Verbotene Filme

Eine kritische Auseinandersetzung zum Umgang mit NS-Propaganda-Filmen

Mit dem Beginn des Sommersemesters 2014 geht auch unsere Veranstaltungsreihe “Salon de la Critique“ in eine neue Runde. Nachdem wir als Auftakt am 10. April den Berliner Soziologen und Journalisten Jan Tölva mit einem Vortrag zu “Fußball im Kapitalismus“ im IKuWo begrüßen dürfen, werden wir uns am Samstag, den 12. April 2014 im Cinestar-Greifswald der NS-Filmpropaganda und einer Auseinandersetzung mit deren Umgang widmen. Dazu haben wir folgendes Programm vorbereitet:

16.00 Uhr – 16.30 Uhr
Wissenschaftliche Einführung zu “Jud Süß“

16.30 Uhr – 18.10 Uhr
Jud Süß
(Dieser Film darf nur mit der vorangegangenen Einführung gesehen werden. Nach Beginn der Einführungsveranstaltung um 16 Uhr wird es bis Ende des Films keinen Einlass in den Kinosaal geben.)
Der am 5. September 1940 bei den Filmfestspielen von Venedig uraufgeführte antisemitsche Hetzfilm des Regisseurs Veit Harlan wurde bis 1943 von über 20 Millionen Menschen gesehen. Damit leistete “Jud Süß“ unbestritten einen Beitrag zur Radikalisierung der rassistischen und antijüdischen Politik der Nazis und bereitete das Publikum auf den Holocaust vor. Anders als im Vorspann des Films behauptet, verfälscht der Film die Geschichte des jüdischen Finanzbeamten Joseph Süß Oppenheimer, der unter dem württembergischen Herzog Karl Alexander 1733 zu dessen engstem politischen Berater und fünf Jahre später hingerichtet wurde.

18.45 Uhr – 20.15 Uhr
Verbotene Filme (Felix Moeller, 2014)
Zwischen 1933 und 1945 wurden in Deutschland 1200 Spielfilme hergestellt. 300 Filme wurden nach dem Krieg von den Alliierten verboten.
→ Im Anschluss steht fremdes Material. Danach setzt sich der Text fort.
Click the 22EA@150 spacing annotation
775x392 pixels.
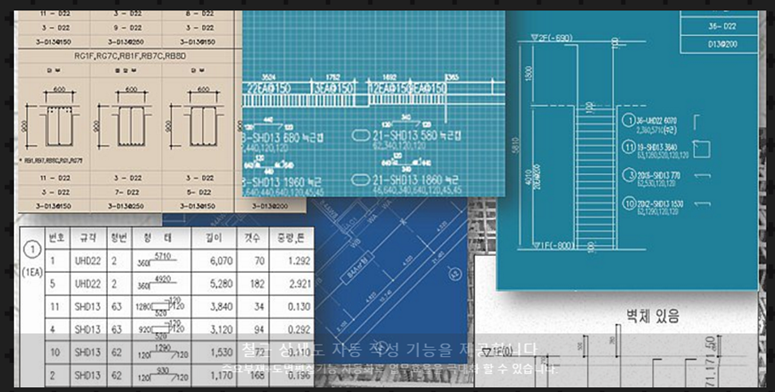[268, 88]
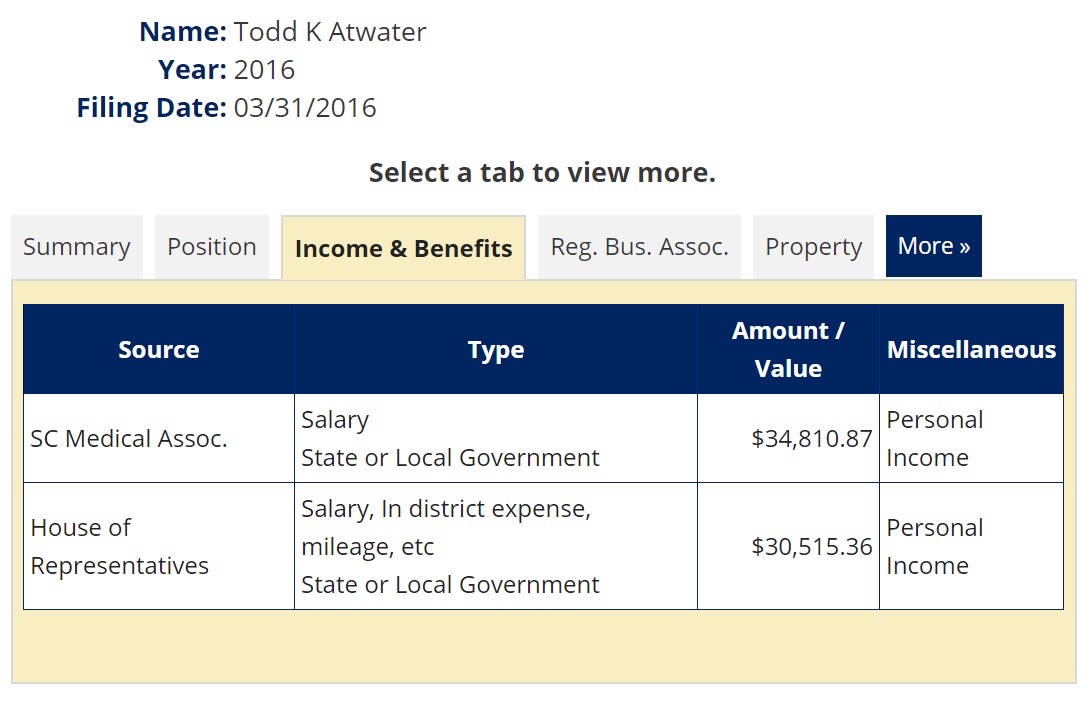Click Personal Income in House of Representatives row
Image resolution: width=1085 pixels, height=705 pixels.
coord(934,546)
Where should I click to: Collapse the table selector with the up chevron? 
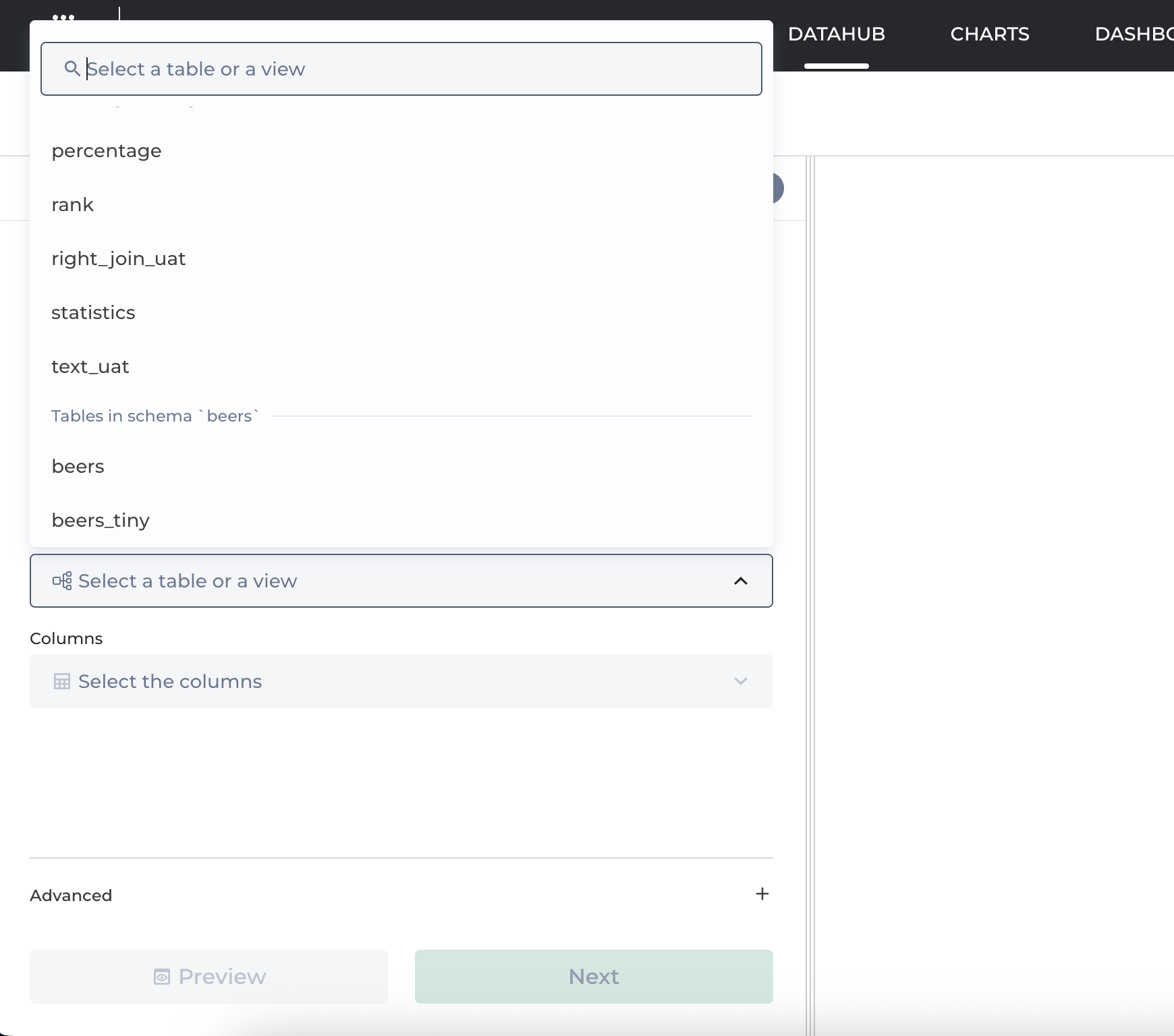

Über 40 NS-Filme sind bis heute nur unter Auflagen zugänglich – sie werden als Vorbehaltsfilme bezeichnet. Der Umgang mit ihnen ist schwierig: Bewahren oder vernachlässigen, freigeben oder verbieten? “Verbotene Filme“ stellt diese vor und macht sich auf die Suche nach ihrem Mythos, ihrem Publikum und ihrer Wirkung heute – in Deutschland wie im Ausland. Eine visuelle Reise zur dunklen Seite des Kinos.

20.30 Uhr
abschließende Podiumsdiskussion
Auf dem Podium sitzen und diskutieren:
Dr. Felix Moeller
(Regisseur des Films “Verbotene Filme“, promovierter Historiker, Berater bei zahlreichen historischen Dokumentar- und Spielfilmen, Autor und Geschäftsführer der “Blue Print Film GmbH)
Prof. Dr. Wolfgang Wippermann
(Professor für Neuere Geschichte am Friedrich-Meinecke-Institut in Berlin, sein Hauptforschungsgebiet ist die Ideologiegeschichte)
Prof. Dr. Michael North
(Seit 1995 Inhaber des Lehrstuhls für Allgemeine Geschichte der Neuzeit an der Ernst-Moritz-Arndt-Universität in Greifswald, von 2006 bis 2007 Prodekan der Philosophischen Fakultät sowie von 2007 bis 2010 Prorektor der Ernst-Moritz-Arndt-Universität)

Ab 15 Uhr können die Karten gekauft werden. Der Eintritt kostet 5 Euro. Wir weisen euch darauf hin, dass es nur eine begrenzte Zahl an Plätzen gibt und lediglich rechtzeitiges Erscheinen einen Platz sichert.